Nigel Cole (GB 2010)

Sally Hawkins, Miranda Richardson, Rosamund Pike, Bob Hoskins

113 min.
9 mars 2011
MADE IN DAGENHAM (selon mca)

Il y a des films que l’on aime parce qu’on les trouve beaux. Ou bons.

Il y en a d’autres que l’on aime parce que tout simplement on les trouve efficaces.

Droits et honnêtes, ils vont leur bonhomme de chemin en dehors des ornières du pathos, de la mélodramatisation ou de tout message appuyé.

Ils ne visent pas à séduire par des prestations « primables » ou des recherches formelles.

Ils sont là sans autre nécessité apparente que de nous raconter quelque chose.

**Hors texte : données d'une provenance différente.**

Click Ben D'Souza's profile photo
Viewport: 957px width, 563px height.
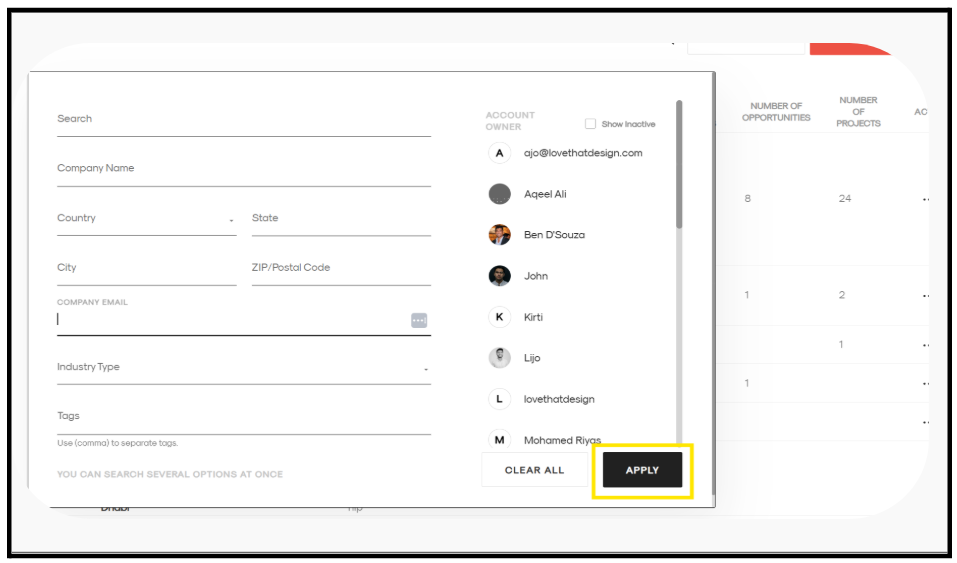click(499, 235)
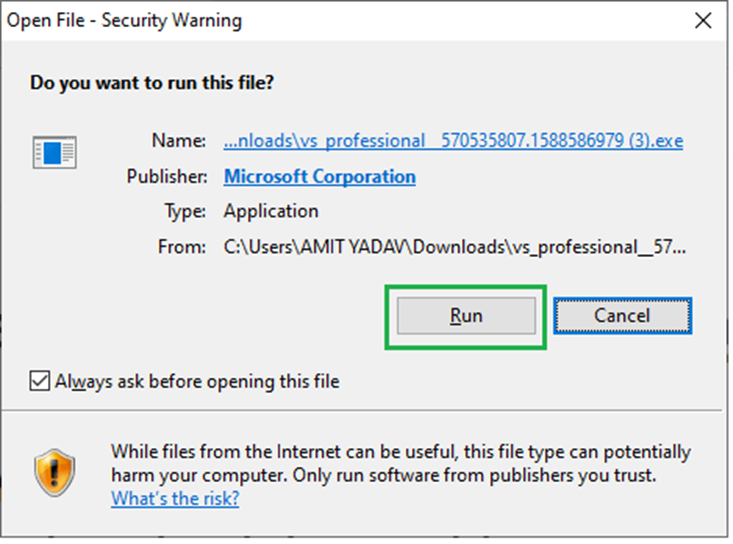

En l’occurrence un épisode de la vie sociale anglaise - la grève menée en 1968 par 187 ouvrières de l’usine Ford de Dagenham pour obtenir un salaire égal à celui de leurs collègues masculins.

Sa force est de ne pas jongler avec l’idéologie syndicaliste (Marx n’est cité qu’une fois et encore plus sous forme de boutade que de référence politique) ou féministe de l’époque (*) et c’est précisément dans ce manque d’intention propagandiste que se niche, peu à peu, chez le spectateur le besoin de réfléchir.

De prolonger ce qui lui est montré par ses réflexions sur l’ambiguïté du monde corporatiste, à la fois allié, otage et opposé à celui du patronat.

Sur les conséquences en cascade des revendications ouvrières lorsqu’elles aboutissent - court moment de victoire avant la reprise en mains du jeu par les entreprises qui, jamais à court d’imagination pour asseoir leur course au profit, répondront à tout projet d’augmentation de salaires par l’arme de la délocalisation.

Loin de tout projet moralisateur, opportuniste ou frondeur, « We made… » déplie sa profondeur et son actualité lentement.

 

Un peu comme le calicot fabriqué par les ouvrières qui après avoir suscité l’amusement par son slogan « We want sex » nous rappelle la gravité de l’enjeu lorsque entièrement déployé il ajoute à ces 3 mots celui qui continue, en ce début de siècle nouveau, à nous faire de plus en plus défaut : equality.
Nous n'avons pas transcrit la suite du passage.